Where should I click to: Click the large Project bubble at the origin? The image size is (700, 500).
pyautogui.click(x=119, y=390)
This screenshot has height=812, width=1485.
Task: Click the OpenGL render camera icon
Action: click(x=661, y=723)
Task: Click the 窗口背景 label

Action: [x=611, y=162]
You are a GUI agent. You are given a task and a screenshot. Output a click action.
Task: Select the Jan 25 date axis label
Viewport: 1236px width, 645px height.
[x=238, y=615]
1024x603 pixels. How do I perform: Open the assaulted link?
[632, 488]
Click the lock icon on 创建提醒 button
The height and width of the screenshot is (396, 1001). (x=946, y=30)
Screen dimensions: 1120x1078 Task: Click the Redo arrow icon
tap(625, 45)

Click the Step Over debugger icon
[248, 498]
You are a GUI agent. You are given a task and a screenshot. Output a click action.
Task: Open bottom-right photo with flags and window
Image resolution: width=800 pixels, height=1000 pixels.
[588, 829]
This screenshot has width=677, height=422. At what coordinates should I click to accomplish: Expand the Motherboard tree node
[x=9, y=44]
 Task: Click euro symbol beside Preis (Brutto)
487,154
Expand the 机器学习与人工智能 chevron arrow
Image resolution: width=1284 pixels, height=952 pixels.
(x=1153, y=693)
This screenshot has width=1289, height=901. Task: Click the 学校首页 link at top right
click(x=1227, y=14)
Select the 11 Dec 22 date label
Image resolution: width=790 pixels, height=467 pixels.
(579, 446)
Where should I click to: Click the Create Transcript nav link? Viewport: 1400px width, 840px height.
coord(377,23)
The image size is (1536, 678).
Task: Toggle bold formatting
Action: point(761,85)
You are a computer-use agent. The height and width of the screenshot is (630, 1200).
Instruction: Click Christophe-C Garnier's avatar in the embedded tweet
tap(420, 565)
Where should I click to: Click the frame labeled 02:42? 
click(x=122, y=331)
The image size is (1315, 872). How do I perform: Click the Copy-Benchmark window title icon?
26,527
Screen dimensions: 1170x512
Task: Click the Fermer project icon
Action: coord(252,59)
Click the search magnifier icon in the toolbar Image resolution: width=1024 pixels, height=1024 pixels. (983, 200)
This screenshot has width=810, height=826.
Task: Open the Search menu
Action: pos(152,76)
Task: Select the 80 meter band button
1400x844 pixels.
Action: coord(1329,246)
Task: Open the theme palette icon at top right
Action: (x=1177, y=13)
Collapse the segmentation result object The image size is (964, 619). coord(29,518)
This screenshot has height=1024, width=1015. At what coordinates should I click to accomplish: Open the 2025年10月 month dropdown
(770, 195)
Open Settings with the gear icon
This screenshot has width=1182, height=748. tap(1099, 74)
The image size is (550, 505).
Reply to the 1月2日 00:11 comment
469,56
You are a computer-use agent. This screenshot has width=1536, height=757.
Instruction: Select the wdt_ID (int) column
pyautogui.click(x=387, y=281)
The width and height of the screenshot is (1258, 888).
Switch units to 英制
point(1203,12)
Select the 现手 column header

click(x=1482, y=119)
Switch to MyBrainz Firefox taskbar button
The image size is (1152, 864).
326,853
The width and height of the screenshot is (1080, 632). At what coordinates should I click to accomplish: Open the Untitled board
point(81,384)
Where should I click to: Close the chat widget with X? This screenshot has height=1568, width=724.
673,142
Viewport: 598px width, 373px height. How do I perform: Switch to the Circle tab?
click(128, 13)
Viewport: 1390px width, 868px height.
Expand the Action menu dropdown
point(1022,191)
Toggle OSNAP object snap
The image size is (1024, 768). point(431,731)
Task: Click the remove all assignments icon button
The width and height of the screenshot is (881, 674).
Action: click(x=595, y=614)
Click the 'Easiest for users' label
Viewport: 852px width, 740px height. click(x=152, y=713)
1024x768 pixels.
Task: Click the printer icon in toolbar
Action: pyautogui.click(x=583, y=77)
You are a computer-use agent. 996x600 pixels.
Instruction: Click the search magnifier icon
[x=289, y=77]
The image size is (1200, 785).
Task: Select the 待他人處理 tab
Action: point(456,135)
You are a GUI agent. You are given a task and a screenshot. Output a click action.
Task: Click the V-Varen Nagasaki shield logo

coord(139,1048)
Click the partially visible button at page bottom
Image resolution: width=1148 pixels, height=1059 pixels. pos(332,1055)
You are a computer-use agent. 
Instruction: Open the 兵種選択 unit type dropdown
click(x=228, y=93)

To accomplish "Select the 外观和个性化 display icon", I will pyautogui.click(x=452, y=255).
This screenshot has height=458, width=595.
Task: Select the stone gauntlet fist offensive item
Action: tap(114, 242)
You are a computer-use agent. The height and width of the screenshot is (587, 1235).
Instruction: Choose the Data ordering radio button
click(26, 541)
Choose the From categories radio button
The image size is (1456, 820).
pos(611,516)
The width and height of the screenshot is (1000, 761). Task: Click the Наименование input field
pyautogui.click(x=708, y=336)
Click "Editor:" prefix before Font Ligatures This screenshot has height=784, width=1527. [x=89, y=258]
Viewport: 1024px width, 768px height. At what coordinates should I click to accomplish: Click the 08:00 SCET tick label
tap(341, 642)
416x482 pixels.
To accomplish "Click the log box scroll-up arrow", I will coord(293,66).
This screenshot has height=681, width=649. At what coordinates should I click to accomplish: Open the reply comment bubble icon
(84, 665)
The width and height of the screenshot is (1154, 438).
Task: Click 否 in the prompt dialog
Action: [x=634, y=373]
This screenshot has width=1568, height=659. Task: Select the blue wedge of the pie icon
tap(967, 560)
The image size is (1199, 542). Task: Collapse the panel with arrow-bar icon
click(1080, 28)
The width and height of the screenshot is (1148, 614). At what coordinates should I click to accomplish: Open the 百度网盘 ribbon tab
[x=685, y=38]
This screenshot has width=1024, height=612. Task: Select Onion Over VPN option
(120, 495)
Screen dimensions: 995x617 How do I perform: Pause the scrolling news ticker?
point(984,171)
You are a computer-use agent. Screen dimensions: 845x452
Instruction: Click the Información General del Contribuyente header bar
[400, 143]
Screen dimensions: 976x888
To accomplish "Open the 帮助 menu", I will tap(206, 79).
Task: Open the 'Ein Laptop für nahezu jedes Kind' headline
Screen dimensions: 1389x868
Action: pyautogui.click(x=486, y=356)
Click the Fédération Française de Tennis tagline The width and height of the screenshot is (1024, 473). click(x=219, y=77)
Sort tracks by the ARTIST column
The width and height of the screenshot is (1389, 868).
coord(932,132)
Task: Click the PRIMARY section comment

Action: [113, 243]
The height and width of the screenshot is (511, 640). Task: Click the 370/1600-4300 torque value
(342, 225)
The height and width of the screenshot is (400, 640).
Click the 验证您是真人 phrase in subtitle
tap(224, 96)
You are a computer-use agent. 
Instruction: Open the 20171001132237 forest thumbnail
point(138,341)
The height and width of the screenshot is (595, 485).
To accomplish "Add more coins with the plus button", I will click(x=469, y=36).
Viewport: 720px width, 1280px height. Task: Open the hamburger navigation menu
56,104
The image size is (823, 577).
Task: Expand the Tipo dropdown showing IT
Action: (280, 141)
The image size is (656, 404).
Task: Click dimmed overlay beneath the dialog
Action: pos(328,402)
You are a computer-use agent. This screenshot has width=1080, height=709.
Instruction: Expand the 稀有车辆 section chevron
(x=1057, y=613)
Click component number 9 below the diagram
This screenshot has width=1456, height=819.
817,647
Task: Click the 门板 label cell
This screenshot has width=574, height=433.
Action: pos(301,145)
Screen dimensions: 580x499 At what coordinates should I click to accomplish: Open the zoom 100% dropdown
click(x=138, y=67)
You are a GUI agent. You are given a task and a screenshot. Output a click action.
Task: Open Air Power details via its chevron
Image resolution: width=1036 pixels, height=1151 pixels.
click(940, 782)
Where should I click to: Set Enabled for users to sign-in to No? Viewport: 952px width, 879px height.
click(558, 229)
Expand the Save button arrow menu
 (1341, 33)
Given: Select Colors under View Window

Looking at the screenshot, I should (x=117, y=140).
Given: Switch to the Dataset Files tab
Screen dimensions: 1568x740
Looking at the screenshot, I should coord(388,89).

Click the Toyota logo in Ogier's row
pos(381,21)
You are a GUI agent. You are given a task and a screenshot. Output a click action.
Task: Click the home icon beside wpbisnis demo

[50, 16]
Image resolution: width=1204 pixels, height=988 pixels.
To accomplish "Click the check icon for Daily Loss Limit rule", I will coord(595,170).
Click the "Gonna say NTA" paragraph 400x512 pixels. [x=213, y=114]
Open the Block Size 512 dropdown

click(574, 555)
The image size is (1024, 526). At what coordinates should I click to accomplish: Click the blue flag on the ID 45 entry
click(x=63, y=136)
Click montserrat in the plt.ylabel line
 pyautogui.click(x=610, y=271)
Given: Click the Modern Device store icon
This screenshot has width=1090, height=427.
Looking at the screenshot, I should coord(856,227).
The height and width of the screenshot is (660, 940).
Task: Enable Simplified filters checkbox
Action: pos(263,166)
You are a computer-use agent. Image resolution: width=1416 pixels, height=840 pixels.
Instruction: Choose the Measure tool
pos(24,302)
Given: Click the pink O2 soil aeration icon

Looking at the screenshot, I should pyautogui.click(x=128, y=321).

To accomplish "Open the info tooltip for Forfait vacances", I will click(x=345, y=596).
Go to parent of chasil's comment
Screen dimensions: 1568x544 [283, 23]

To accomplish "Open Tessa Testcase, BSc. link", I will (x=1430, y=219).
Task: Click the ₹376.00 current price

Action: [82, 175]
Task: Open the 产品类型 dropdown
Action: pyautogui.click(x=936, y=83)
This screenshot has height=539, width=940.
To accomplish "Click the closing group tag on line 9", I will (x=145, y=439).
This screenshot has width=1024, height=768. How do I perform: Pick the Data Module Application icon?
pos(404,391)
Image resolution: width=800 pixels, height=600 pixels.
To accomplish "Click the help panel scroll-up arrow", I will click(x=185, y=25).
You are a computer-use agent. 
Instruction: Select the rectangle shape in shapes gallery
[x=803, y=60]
______________________________
YOUR ASSIGNMENT
Return, unchanged, the run of lines above that opens with the line containing "Instruction: Choose the Data" and closes with the line containing "width=1527. [x=89, y=258]". Include both.

SOLUTION FOR THIS PROBLEM
Instruction: Choose the Data ordering radio button
click(26, 541)
Choose the From categories radio button
The image size is (1456, 820).
pos(611,516)
The width and height of the screenshot is (1000, 761). Task: Click the Наименование input field
pyautogui.click(x=708, y=336)
Click "Editor:" prefix before Font Ligatures This screenshot has height=784, width=1527. [x=89, y=258]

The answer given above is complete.